Given instruction:
Give the data lines from the one containing "Click the 13h bar in hourly chart" through the one containing "point(435,352)", both included, as a Markdown table with the columns Row and Data line. Number each row and leave out blank lines.

A run of records:
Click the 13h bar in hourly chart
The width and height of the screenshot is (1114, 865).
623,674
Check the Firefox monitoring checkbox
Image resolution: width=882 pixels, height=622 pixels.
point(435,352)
* * *
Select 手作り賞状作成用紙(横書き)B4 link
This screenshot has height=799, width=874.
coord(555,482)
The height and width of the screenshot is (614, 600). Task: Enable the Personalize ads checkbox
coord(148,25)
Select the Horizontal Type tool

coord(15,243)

Written response:
| Row | Data line |
|---|---|
| 1 | Click the 13h bar in hourly chart |
| 2 | The width and height of the screenshot is (1114, 865). |
| 3 | 623,674 |
| 4 | Check the Firefox monitoring checkbox |
| 5 | Image resolution: width=882 pixels, height=622 pixels. |
| 6 | point(435,352) |